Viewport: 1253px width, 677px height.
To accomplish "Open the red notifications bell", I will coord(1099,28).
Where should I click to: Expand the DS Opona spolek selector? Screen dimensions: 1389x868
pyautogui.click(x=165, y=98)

...

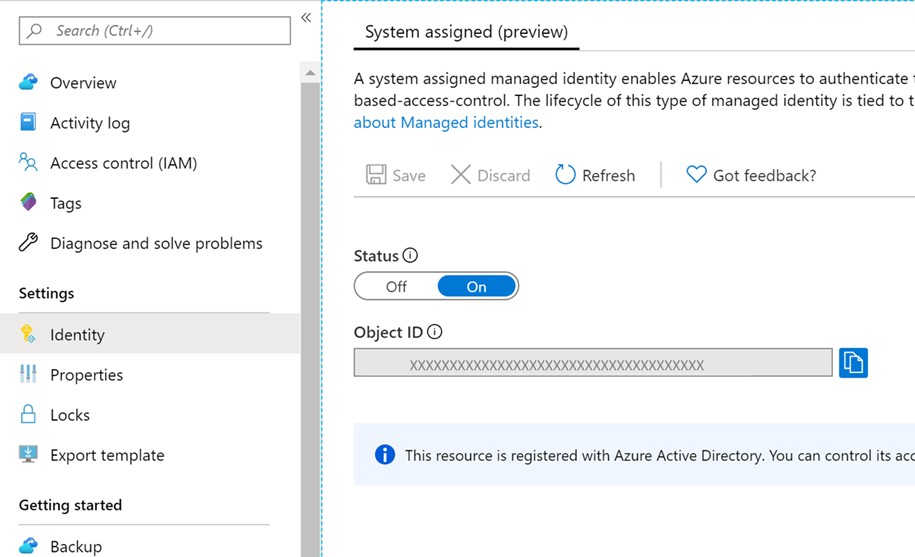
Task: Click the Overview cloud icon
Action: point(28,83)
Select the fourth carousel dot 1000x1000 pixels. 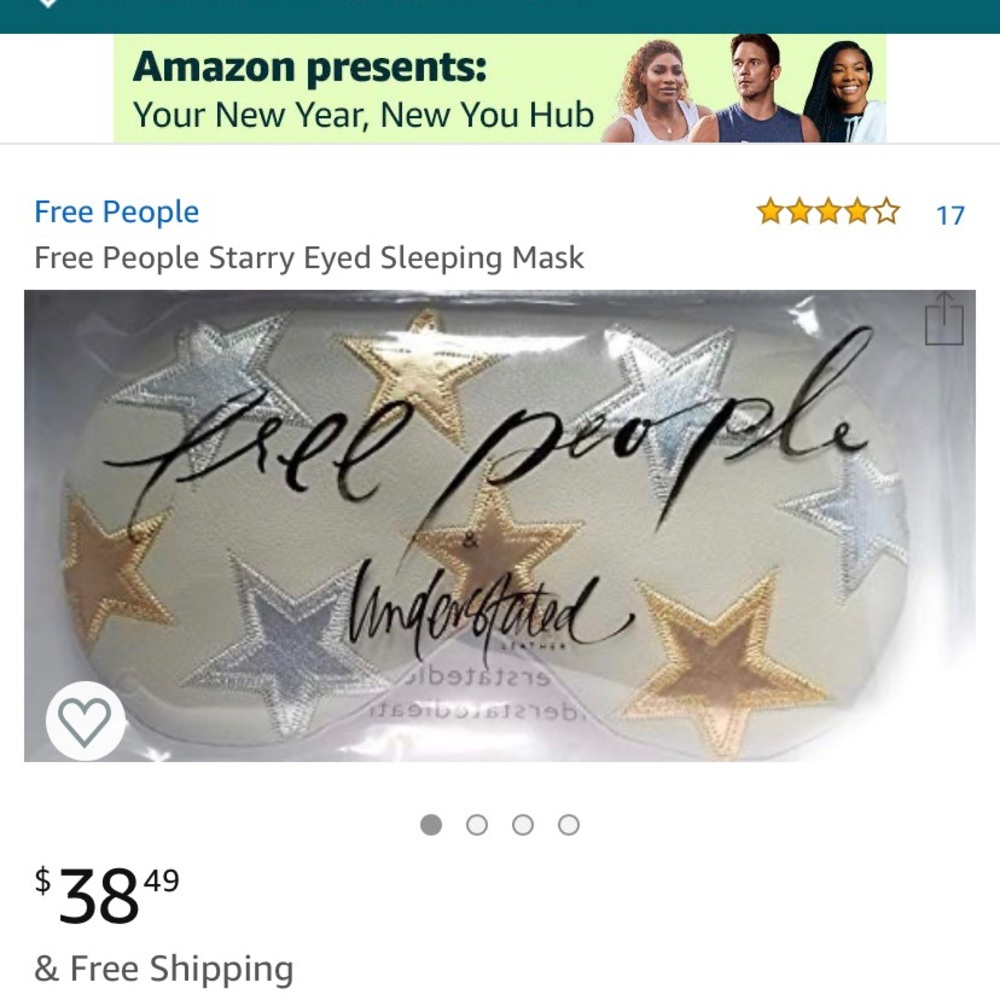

* * *

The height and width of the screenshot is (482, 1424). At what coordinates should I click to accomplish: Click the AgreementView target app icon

### What the task requires
Every line in the listing that holds "height" belongs in the answer.

### Your solution
Viewport: 1253px width, 677px height.
The height and width of the screenshot is (482, 1424). At what coordinates should I click to accomplish: Click the AgreementView target app icon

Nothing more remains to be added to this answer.